Hesitant fuzzy Lukasiewicz implication operation and its application to alternatives' sorting and clustering analysis

Hesitant fuzzy set (HFS) takes several possible values as the membership degree of an element to a set to express the decision makers' hesitance when making decisions. Since its appearance, the HFS has been widely used in many fields, such as decision making, clustering analysis. Lukasiewicz implication operator, an indispensable part of implication operators, can grasp more nuances compared with the others. In this paper, we shall combine the Lukasiewicz implication operator with HFSs to realize a direct clustering analysis algorithm and a novel alternative sorting method in decision making under hesitant fuzzy environment.
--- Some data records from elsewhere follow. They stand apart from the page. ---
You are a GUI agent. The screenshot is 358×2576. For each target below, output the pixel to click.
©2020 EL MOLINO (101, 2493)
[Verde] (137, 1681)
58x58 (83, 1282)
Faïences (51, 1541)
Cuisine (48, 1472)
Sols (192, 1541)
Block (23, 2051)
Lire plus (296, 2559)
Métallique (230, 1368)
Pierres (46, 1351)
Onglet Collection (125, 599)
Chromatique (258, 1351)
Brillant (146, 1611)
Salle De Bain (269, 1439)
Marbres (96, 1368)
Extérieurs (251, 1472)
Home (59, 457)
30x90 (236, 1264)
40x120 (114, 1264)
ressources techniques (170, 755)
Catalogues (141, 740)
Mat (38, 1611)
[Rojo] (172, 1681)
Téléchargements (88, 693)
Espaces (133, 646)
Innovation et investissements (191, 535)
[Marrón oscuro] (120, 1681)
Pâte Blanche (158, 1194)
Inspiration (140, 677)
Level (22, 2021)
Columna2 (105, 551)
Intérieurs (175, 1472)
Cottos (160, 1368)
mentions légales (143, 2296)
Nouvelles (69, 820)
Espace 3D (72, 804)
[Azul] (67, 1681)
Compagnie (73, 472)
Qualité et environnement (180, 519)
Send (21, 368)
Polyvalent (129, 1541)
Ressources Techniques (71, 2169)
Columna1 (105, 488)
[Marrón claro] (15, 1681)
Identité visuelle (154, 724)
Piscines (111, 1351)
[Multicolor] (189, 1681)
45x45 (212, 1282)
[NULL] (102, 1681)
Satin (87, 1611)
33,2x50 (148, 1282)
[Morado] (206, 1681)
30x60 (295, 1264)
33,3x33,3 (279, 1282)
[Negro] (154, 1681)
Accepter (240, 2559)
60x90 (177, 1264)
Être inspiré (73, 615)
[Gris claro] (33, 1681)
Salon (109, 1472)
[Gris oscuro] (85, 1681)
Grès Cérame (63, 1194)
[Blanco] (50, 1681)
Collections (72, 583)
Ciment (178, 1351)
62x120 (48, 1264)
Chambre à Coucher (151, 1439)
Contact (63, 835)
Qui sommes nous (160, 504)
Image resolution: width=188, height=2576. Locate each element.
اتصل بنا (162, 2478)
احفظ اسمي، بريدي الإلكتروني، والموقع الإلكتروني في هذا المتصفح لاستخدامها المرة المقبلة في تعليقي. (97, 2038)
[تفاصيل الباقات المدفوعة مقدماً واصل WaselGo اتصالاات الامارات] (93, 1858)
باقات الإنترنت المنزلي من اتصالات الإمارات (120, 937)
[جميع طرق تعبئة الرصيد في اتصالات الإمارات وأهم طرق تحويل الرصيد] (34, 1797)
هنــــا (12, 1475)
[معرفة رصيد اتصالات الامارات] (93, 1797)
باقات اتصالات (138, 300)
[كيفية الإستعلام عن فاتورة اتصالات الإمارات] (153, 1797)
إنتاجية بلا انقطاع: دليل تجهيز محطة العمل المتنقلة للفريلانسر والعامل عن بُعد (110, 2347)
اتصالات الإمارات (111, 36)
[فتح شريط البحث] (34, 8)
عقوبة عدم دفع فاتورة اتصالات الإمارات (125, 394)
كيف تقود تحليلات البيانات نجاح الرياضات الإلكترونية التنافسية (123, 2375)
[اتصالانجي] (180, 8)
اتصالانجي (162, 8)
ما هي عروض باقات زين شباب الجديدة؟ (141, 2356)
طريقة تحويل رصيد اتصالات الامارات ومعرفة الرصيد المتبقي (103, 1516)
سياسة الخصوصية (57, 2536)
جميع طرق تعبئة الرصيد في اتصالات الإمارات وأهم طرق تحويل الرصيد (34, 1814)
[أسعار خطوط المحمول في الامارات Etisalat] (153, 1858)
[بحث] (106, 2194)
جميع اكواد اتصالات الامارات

To do that, we first apply the Lukasiewicz implication operator to deal with HFEs by getting a hesitant fuzzy Lukasiewicz implication operator, and then construct a hesitant fuzzy triangle product and a hesitant fuzzy square product based on the new implication operator. After that, the hesitant fuzzy square product is applied to define the similarity degree between HFSs, and based on which, we develop a direct clustering algorithm for hesitant fuzzy information. Meanwhile, the hesitant fuzzy triangle product is used to induce a new alternative sorting method. Finally, two numerical examples are given to illustrate the effectiveness and practicability of our method and algorithm, one of which involves the evaluation analysis of the Arctic development risk.